Dataset records section start
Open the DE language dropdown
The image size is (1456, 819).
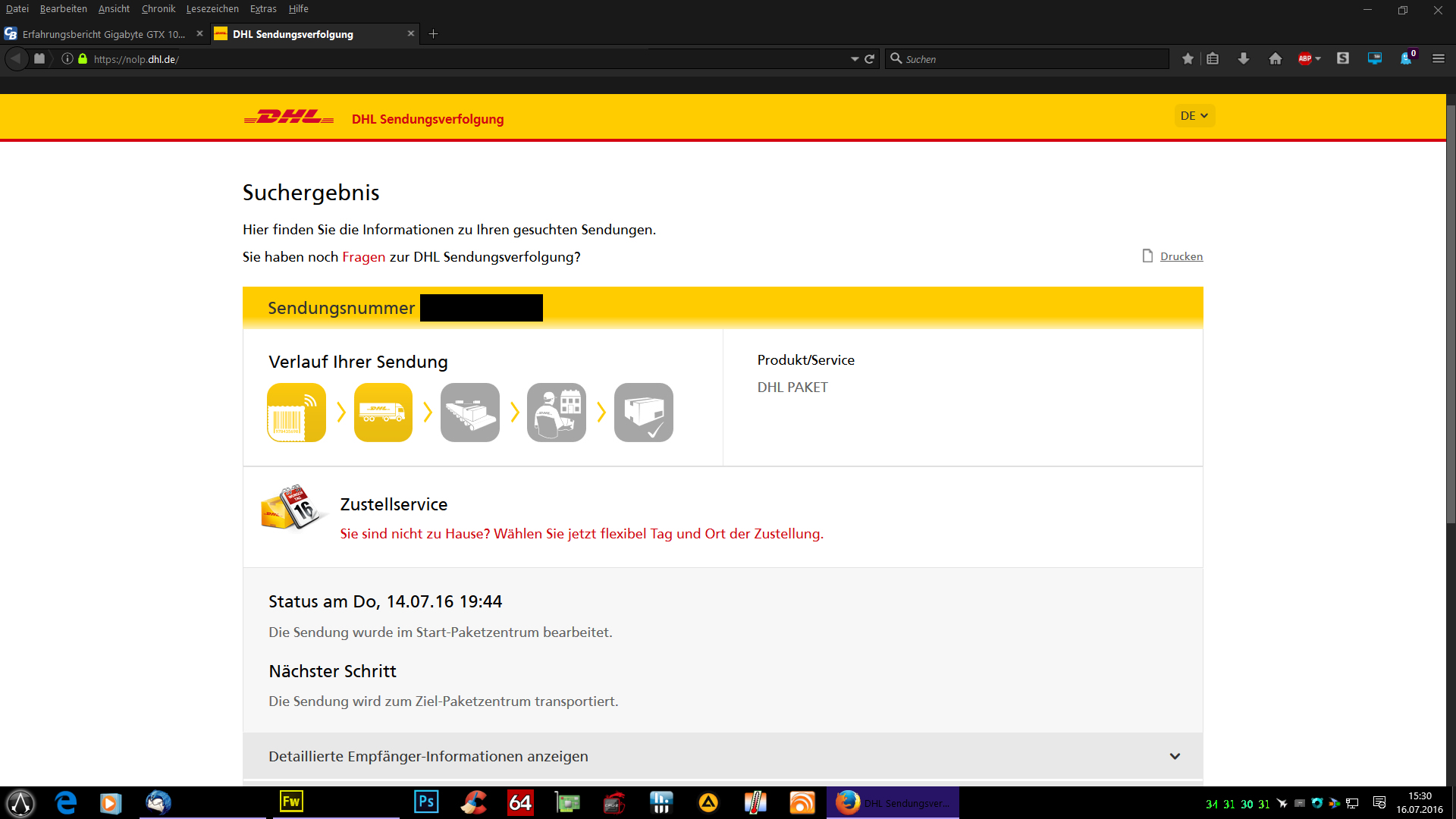pyautogui.click(x=1194, y=116)
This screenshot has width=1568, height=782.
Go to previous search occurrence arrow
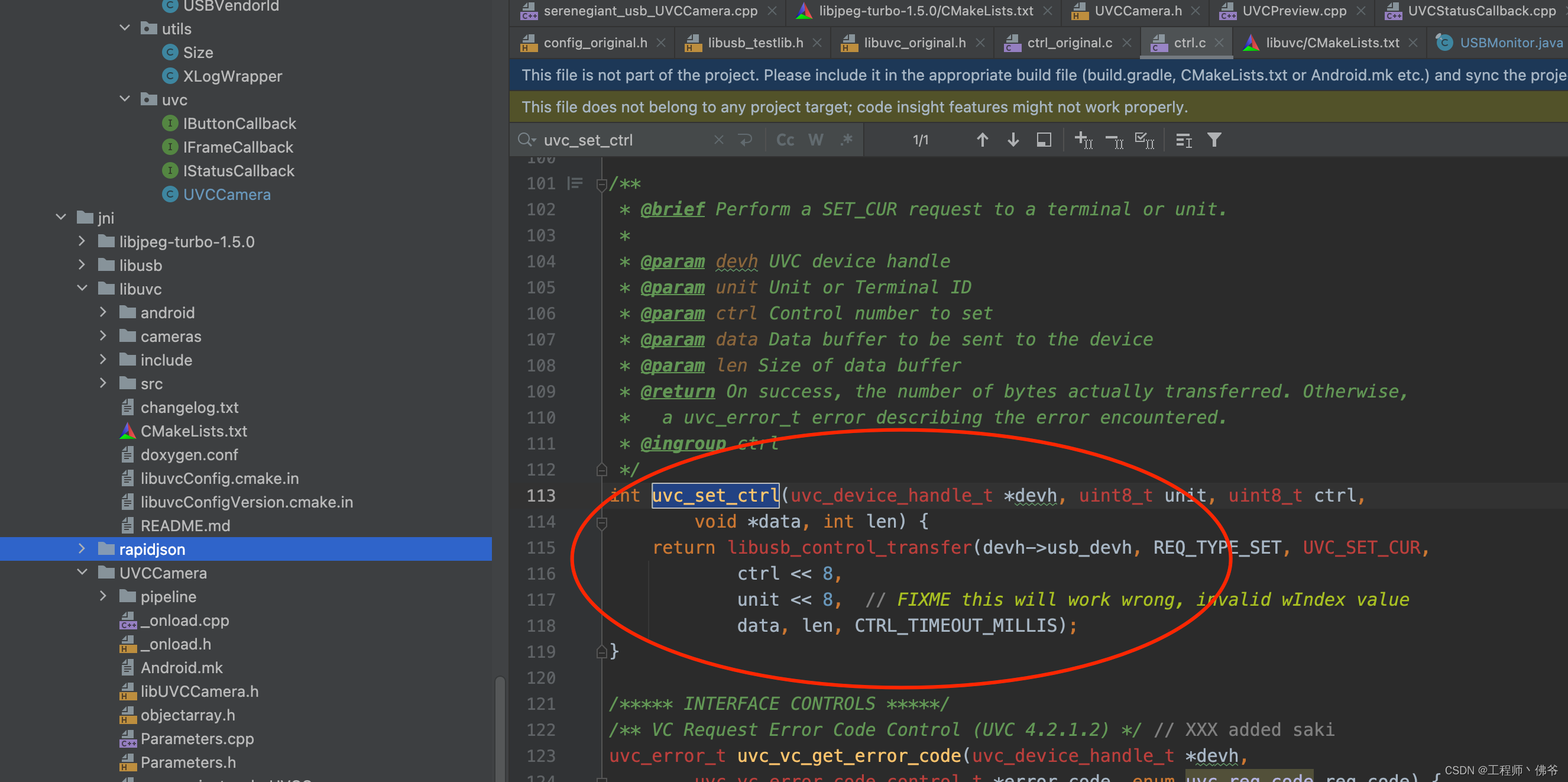click(x=982, y=140)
Dataset records section end
Quote precisely the lines of the data from the line containing "This screenshot has width=1568, height=782." through its final line, both included, excluding pictures.

▶ _Written response_:
This screenshot has width=1568, height=782.
Go to previous search occurrence arrow
click(x=982, y=140)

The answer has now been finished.